Trabalho proposto:
[A] Reescreva o trecho da reportagem sobre o cardeal que começa em "Tomado na semana" e segue até "armas aos presos.", substituindo "refém" por "cativo".
[B] Segundo a resposta de dom Aloísio na reportagem sobre o cardeal, qual a razão do episódio ocorrido no instituto penal?

Fonte:
☆ ☆ ☆ ☆

São Paulo, segunda-feira, 21 de março de 1994
Texto Anterior | Próximo Texto | Índice

Cardeal quer continuar trabalho em prisões

PAULO MOTA
DA AGÊNCIA FOLHA, EM FORTALEZA

Tomado na semana passada como refém por 14 presos do Instituto Penal Paulo Sarasate, em Eusébio (CE), na Grande Fortaleza, o cardeal arcebispo dom Aloísio Lorscheider, 69, ex-presidente da CNBB (Conferência Nacional dos Bispos do Brasil) enfrentou 18 horas de ameaças de morte até ser libertado no interior do Ceará. Ainda em recuperação, ele respondeu a perguntas por escrito entregues pela Folha, nas quais defende o trabalho pastoral nos presídios como uma ação cristã e a atitude do governador Ciro Gomes (PSDB), que entregou armas aos presos.
*
Folha - Qual a reflexão que o sr. faz sobre o episódio ocorrido no instituto penal?
Dom Aloísio Lorscheider - Torna-se cada vez mais imperiosa a mudança do modo de tratar os presos e reintegrá-los na sociedade. Tudo o que aconteceu é eco da violência que os presidiários costumam sofrer em nossos presídios. Isto aguça-lhes mais ainda o sentido e a ânsia da liberdade. Foi um gesto de desespero.
Folha - O que o sr. acha de o governador Ciro Gomes ter dado armas para os fugitivos?

☆ ☆ ☆ ☆

Material extraído:
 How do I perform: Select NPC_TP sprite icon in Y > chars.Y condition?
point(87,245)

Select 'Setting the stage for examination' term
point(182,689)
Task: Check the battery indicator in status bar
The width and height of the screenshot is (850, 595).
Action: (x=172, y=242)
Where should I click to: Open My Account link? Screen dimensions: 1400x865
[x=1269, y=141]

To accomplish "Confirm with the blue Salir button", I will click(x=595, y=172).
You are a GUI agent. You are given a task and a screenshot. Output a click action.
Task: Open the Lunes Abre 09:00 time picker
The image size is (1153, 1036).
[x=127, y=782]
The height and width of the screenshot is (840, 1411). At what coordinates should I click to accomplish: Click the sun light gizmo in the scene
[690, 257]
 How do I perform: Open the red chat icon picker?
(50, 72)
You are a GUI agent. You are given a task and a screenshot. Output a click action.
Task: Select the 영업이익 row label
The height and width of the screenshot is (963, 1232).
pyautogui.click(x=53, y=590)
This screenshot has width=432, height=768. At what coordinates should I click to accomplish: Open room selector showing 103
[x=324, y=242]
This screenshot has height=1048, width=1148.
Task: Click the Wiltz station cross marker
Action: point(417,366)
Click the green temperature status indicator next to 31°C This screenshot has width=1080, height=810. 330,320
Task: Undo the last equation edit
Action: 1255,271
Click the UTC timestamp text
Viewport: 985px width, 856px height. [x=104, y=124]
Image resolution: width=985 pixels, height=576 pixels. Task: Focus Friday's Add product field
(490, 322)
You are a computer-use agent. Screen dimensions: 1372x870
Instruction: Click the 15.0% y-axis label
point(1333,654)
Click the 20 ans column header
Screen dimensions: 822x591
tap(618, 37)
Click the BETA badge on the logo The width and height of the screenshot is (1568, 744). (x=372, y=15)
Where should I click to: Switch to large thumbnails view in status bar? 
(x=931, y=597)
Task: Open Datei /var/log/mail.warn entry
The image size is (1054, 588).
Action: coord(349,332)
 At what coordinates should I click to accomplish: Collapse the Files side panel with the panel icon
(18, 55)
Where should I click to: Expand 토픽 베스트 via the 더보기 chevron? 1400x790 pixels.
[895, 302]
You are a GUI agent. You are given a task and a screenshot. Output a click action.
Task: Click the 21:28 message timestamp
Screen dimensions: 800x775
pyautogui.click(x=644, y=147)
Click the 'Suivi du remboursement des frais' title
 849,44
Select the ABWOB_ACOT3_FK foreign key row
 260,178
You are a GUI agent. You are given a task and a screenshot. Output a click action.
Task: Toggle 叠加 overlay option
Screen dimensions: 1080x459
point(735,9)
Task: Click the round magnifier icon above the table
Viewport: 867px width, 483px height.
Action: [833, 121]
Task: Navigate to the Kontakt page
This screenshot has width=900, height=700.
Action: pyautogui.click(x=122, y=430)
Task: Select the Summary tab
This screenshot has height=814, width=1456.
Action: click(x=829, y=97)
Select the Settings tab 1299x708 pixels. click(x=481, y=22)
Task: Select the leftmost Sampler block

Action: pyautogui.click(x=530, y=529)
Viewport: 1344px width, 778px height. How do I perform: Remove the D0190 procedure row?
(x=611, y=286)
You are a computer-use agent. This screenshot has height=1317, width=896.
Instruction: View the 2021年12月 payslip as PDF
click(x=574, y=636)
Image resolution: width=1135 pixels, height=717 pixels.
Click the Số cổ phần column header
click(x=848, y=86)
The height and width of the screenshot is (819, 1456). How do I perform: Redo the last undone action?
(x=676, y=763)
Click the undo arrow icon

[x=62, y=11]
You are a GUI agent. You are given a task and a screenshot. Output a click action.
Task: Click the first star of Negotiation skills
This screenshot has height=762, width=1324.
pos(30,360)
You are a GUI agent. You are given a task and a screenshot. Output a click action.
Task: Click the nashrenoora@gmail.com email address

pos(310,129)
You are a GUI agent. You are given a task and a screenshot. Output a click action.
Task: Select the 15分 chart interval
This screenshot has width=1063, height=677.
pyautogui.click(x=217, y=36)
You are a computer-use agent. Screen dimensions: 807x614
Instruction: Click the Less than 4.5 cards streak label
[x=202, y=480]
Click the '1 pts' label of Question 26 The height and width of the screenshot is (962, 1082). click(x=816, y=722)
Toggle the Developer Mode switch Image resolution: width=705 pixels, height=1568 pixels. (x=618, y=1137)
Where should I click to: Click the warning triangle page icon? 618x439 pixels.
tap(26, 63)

☆ ☆ ☆ ☆

Respostas por tarefa:
[A]
Tomado na semana passada como cativo por 14 presos do Instituto Penal Paulo Sarasate, em Eusébio (CE), na Grande Fortaleza, o cardeal arcebispo dom Aloísio Lorscheider, 69, ex-presidente da CNBB (Conferência Nacional dos Bispos do Brasil) enfrentou 18 horas de ameaças de morte até ser libertado no interior do Ceará. Ainda em recuperação, ele respondeu a perguntas por escrito entregues pela Folha, nas quais defende o trabalho pastoral nos presídios como uma ação cristã e a atitude do governador Ciro Gomes (PSDB), que entregou armas aos presos.

[B] Para ele, o episódio é eco da violência que os presidiários costumam sofrer nos presídios, o que lhes aguça ainda mais o sentido e a ânsia da liberdade. Por isso, foi um gesto de desespero.